Monthly Archives: November 2012

The Facebook effect

Here is a detail from the picture I posted yesterday. It is part of a facebook online competition run by the Cork St Open team – you can vote for the photos on it. If you’d care to, the link below should take you to the picture where you press ‘like’ to record a vote. (Since a recent WordPress update I’m unable to upload a live link so you will have to copy and paste, I’m afraid.)

http://www.facebook.com/photo.php?fbid=560804003935632&set=pb.182097305139639.-2207520000.1353662852&type=3&theater

Thoughts of winter

Paving-stones in winter

Just completed in time for the first snow. I planned this piece and prepared the support, i.e. made the paper, some time ago. This was an image that caught my eye in January, when the damp-enhanced colours of the paving-stones shone through a light dusting of snow which had fallen overnight and settled in places.

I really am not much the wiser, after fifteen years or so of seriously and serially making art pieces, about what ‘art’ is. Or what if anything I can contribute. It’s not just about beauty, or shock value, upsetting preconceptions, arousing recognition, making decor, providing metaphors, whatever the current fad or fashion is.

Lots of things will drive me to make or plan to make a piece. It can be a while before I get round to it – ideas ripen at a different rate and I do take photos to remind me later. There’s usually something extra-intense about the scene or moment or idea. Lots of elements come together to make (now this is really pretentious but I did study French literature!) what Sartre called ‘un moment parfait’. Something to do with a (fleeting) sense of enhanced perception.
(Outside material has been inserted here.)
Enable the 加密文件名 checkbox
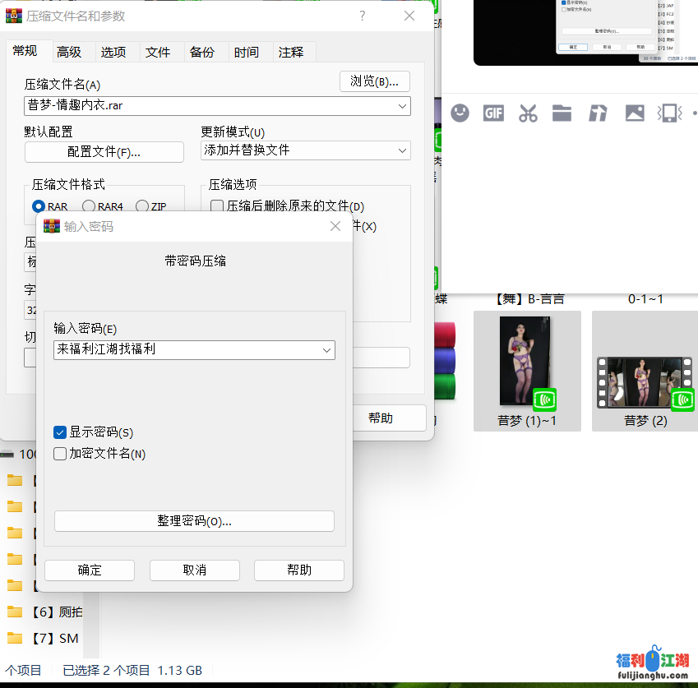This screenshot has width=698, height=688. pyautogui.click(x=60, y=454)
Of course the end result is usually entirely different!

Painting, galleries and Open Houses

'Dress' in hand-cast cotton paper

Hot off the press!

As it happens there is some printing on this little red dress made with hand-cast cotton paper: a sort of fantastical abstract bird shape and some small rings in orange, plus some tiny blue flower-like shapes. The red colour, however, is built up with numerous washes of different colours. The paper, having an irregular surface, takes up the colours in an interesting and slightly unpredictable way. It’s important to know when to stop – otherwise you get something like the traditional mud colour found in children’s paint pots at the end of a session.

Much of my time has been spent recently taking stock of things as a result of signing up for an online course with Kathryn Roberts. This dynamic and charming lady runs the Cork St Open Exhibition, among many other things. She brings an astute and educated (American) eye to the muddled professional life and practice of many an artist. A breath of fresh air, but SUCH HARD WORK!

The upside has been visits to the Affordable Art Fair in both Battersea and Hampstead last month. And lots of help and moral support.